> RECORDS FOR THE TASK
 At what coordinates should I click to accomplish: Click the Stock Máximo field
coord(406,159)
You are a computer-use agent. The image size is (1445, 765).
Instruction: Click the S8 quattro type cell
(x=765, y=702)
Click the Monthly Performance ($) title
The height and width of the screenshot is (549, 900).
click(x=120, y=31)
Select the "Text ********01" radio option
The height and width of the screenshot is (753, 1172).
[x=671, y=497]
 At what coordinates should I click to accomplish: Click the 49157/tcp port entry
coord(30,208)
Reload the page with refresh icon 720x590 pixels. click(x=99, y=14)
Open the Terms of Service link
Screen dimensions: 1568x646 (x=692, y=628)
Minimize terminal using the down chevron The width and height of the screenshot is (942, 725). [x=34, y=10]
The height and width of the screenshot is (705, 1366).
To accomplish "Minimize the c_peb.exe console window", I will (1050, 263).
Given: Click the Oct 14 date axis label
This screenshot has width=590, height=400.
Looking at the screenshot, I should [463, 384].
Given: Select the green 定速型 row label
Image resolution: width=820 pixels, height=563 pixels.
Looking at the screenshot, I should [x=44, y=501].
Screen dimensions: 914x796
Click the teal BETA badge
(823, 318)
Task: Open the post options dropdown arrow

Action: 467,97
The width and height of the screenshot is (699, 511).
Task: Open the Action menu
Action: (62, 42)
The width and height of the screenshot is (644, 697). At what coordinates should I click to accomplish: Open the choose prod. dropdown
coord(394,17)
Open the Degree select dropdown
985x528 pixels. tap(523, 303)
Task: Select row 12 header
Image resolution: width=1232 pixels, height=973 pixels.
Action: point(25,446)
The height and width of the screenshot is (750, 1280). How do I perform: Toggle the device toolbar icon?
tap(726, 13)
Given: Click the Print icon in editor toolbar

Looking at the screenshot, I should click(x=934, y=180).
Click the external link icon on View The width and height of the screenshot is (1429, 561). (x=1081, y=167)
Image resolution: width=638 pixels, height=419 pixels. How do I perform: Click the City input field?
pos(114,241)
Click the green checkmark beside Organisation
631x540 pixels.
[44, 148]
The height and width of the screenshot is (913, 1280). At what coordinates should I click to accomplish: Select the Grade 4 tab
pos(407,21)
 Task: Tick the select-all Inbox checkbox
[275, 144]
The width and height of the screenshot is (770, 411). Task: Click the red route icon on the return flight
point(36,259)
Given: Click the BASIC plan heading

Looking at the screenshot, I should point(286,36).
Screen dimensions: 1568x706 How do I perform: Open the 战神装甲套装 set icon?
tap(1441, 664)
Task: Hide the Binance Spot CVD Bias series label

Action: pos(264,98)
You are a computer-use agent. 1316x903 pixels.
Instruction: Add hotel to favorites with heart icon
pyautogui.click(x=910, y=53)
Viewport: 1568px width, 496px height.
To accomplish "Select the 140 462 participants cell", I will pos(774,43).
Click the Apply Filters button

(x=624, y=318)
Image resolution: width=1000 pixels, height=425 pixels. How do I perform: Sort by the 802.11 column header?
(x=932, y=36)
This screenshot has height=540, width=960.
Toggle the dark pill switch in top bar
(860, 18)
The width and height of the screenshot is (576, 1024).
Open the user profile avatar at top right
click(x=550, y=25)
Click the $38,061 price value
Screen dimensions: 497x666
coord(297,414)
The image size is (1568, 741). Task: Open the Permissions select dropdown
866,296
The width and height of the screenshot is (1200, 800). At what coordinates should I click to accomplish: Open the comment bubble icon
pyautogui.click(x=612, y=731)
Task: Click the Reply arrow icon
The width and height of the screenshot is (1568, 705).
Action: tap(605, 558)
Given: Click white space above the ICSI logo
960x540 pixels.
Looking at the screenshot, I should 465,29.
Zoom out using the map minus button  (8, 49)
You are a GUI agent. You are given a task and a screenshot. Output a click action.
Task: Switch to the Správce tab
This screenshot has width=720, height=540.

> TASK
Reply with nothing except the number of lines in the listing above that include "Minimize".

> THE ANSWER
2